Stealing Homer’s Thunder?

Written by Matt Wainwright (contact - e-mail) -- August 2nd, 2007 | Share - Save - E-mail

The Simpsons is a pop-cultural paradox. The show retains its irreverence, while its broad commercial appeal should allow Fox marketing executives to leave the franchise on autopilot. Instead, to generate interest in The Simpsons Movie, Fox launched its second proprietary Simpsons site last year, simpsonsmovie.com. Ahead of the movie’s release, the site’s visitor-count averaged 118% growth in May and June. Meanwhile, traffic to the established site, thesimpsons.com, dropped by 50% in June.

There is more to this than textbook market cannibalization. Together the sites had 340,000 visitors in May, but lost 38% of that traffic into June. So, where are they going? Further, should Fox invest in winning them back?

In the past 90 days, 18% of traffic to the two sites came from search, and most of those search-visitors (68%) arrived through any of the top-10 search terms. Those same terms also led some would-be Simpsons visitors to other sites. These sites included internet behemoths, like YouTube and MySpace, as well as reference sites, like Wikipedia, IMDB and the fan-run Simpsons Archive (SNPP).

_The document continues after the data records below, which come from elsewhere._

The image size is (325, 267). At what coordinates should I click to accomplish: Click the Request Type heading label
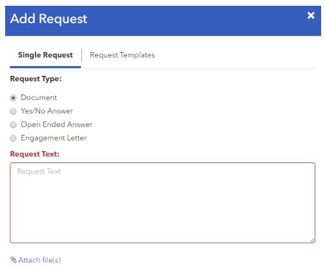36,79
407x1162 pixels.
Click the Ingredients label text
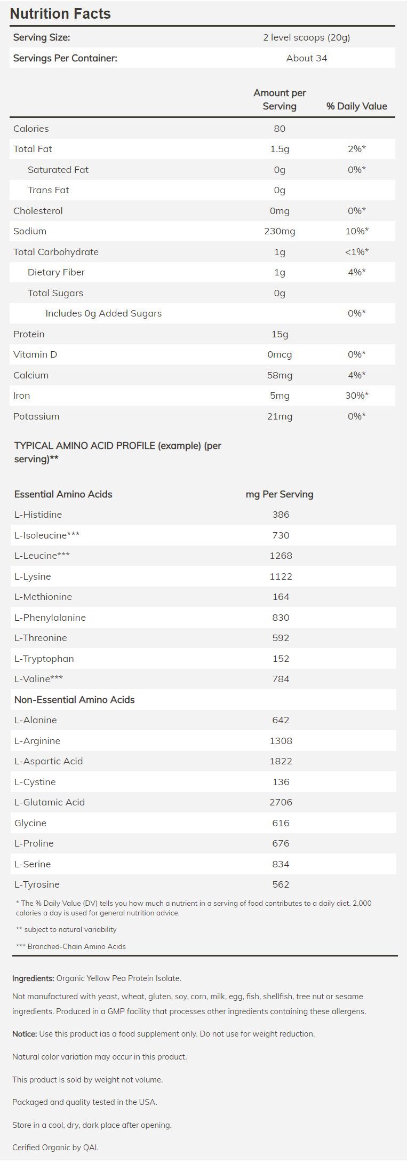coord(33,978)
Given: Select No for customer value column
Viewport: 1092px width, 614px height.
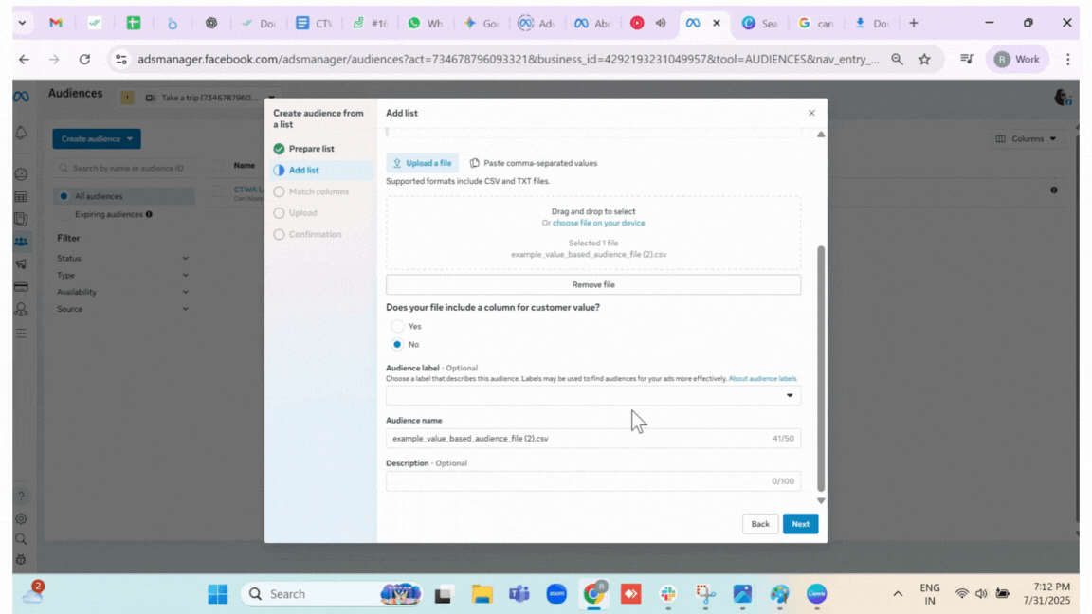Looking at the screenshot, I should 398,344.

But from April to June, visitor counts to Wikipedia and SNPP dropped 4% and 12% respectively, while IMDB’s traffic stayed flat. However, for a sampling of Simpsons-related content on IMDB and Wikipedia, traffic actually grew in that period. Wikipedia saw a 6% increase in such traffic, while IMDB saw a 22% increase in the same. On Wikipedia, traffic to Simpsons content, as a fraction of overall traffic, rose from 0.21% in April to 0.25% in June. Although it seems miniscule, this represents a 19% increase in Wikipedia’s “Simpsons Ratio.” IMDB saw a 10% increase in that same ratio.

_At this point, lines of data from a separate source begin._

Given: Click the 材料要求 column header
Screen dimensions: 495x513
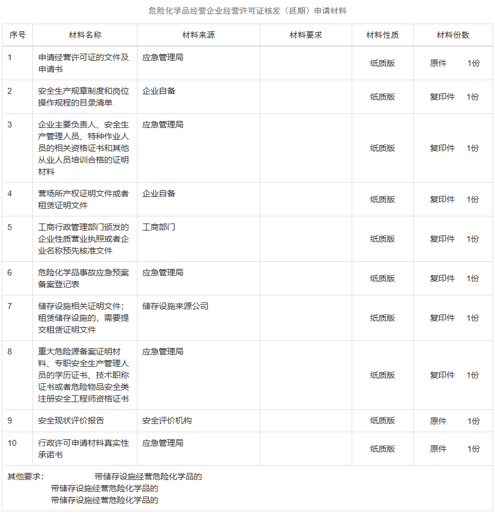Looking at the screenshot, I should [306, 35].
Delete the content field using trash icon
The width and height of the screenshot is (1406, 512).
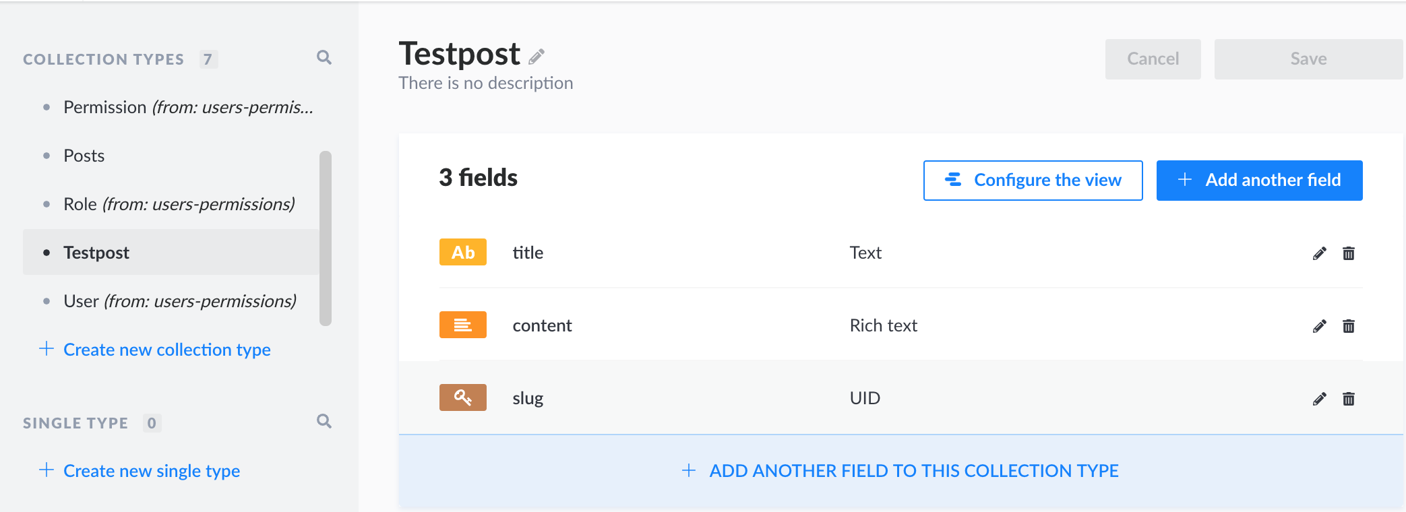(x=1348, y=326)
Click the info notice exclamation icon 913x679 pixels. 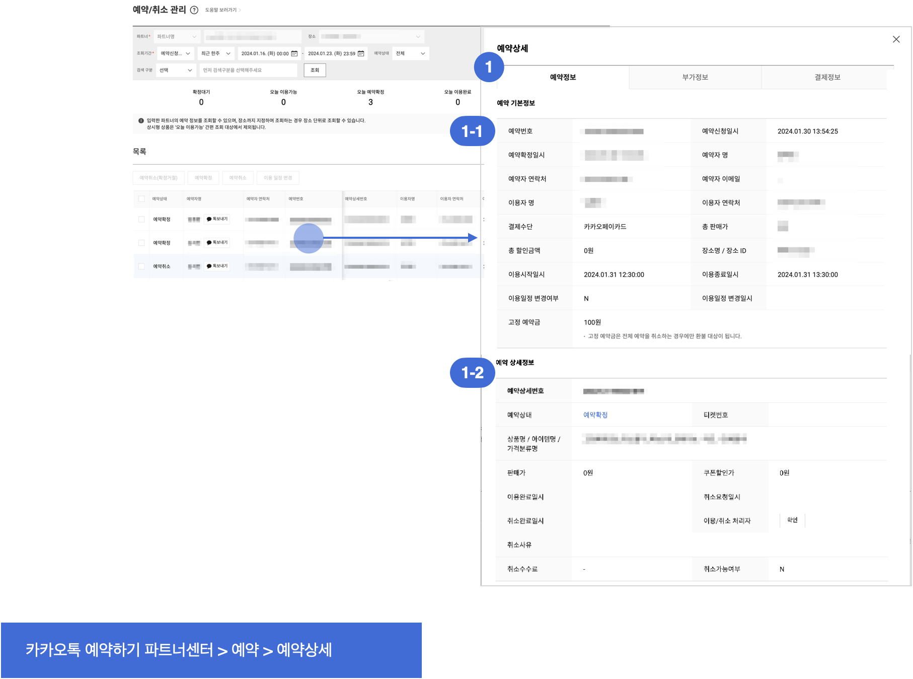tap(141, 121)
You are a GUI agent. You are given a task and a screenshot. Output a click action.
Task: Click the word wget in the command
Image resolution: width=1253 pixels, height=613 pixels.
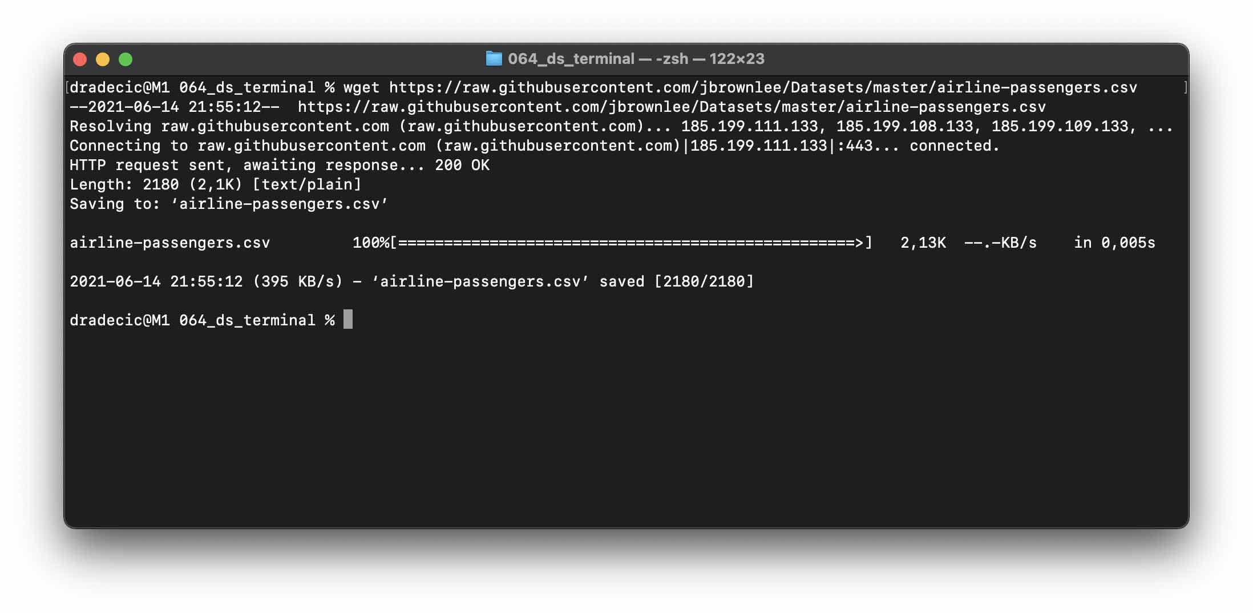click(361, 87)
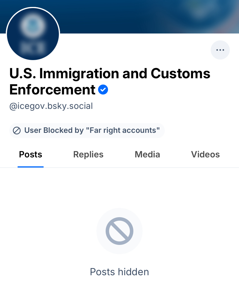Click the "U.S. Immigration and Customs" name line

[x=110, y=74]
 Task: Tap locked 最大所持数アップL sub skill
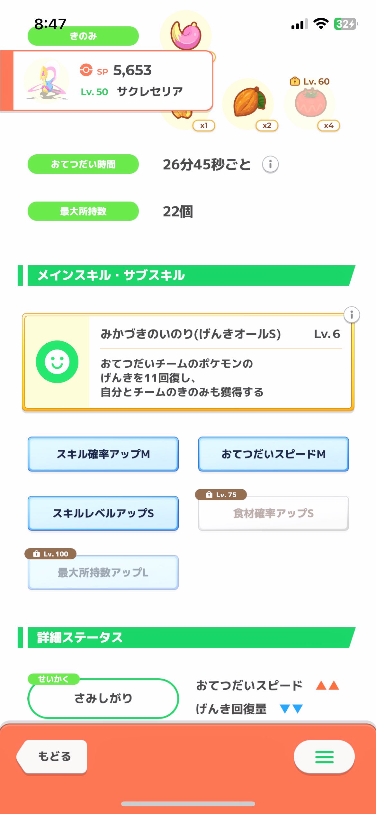(x=103, y=573)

Though not exhaustive, this analysis provides a better view of The Simpsons true online presence. Simpsons fans do not express their devotion by exclusively surfing to Fox-approved content. Instead, they visit Wikipedia to confirm that Ned Flanders’ Hispanic cousin is named José Flanders. They visit IMDB to learn that the voices behind Homer, Krusty and Mayor Quimby are all Dan Castellaneta. And forwarding a Simpsons clip from YouTube will always lower one’s chance of embarrassment. In that light, Fox never even lost these Simpsons fans.